** Opening Dataset records block **

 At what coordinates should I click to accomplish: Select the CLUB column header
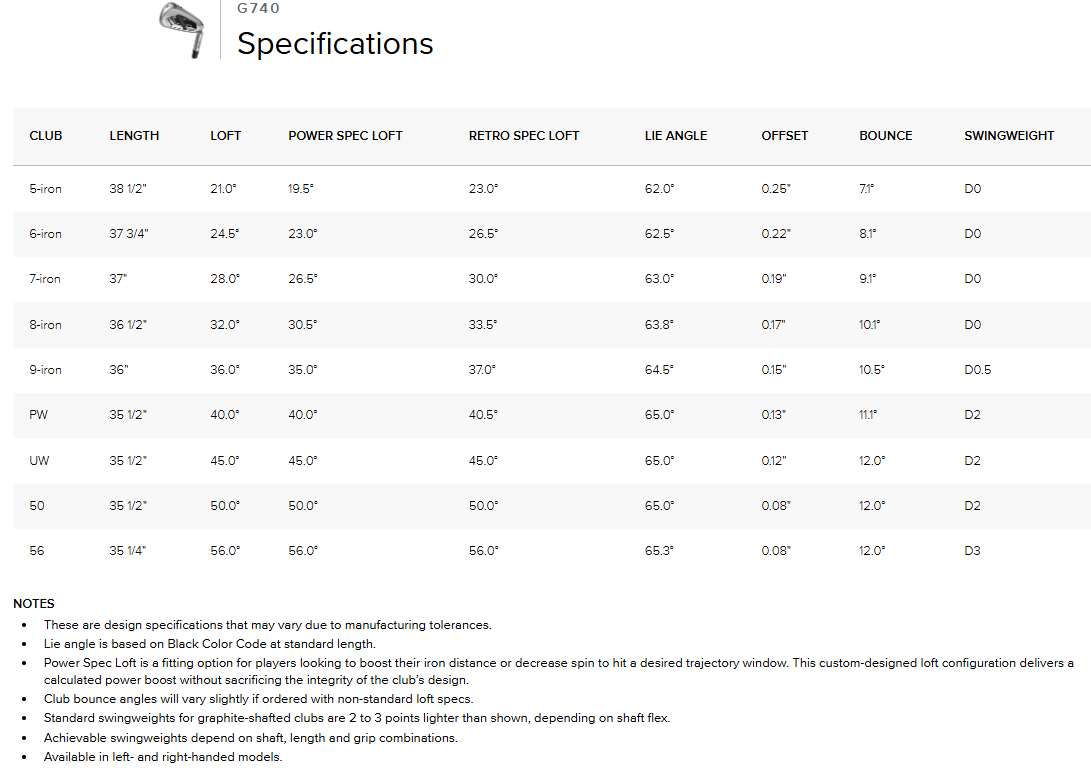click(x=46, y=136)
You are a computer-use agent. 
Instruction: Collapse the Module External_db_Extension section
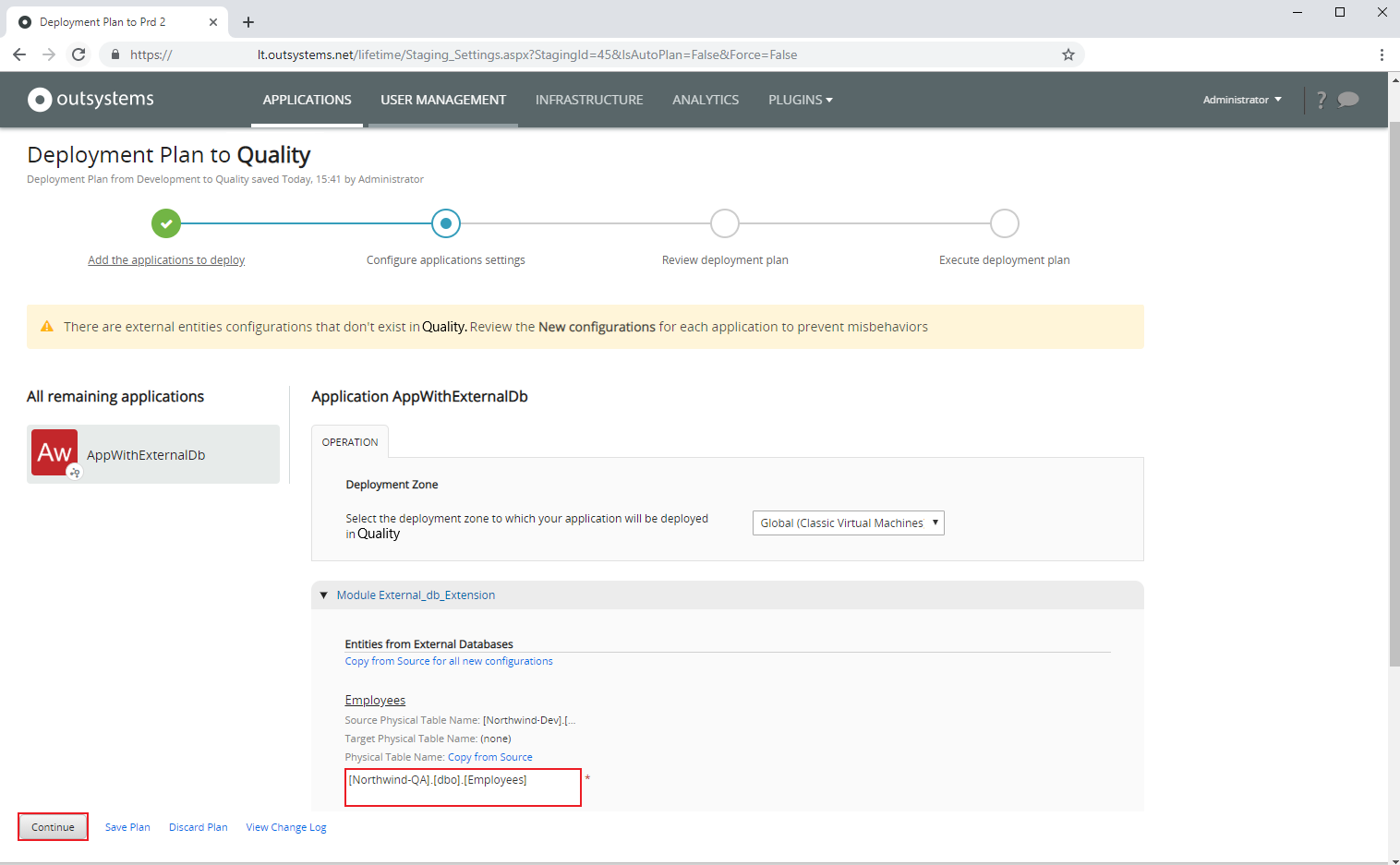coord(323,595)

** Closing Dataset records block **

**Your assignment:** Each record above should be copied character for character, with pictures dropped.

**Output for this task:**
 At what coordinates should I click to accomplish: Select the CLUB column header
click(x=46, y=136)
You are a computer-use agent. 
Instruction: Collapse the Module External_db_Extension section
coord(323,595)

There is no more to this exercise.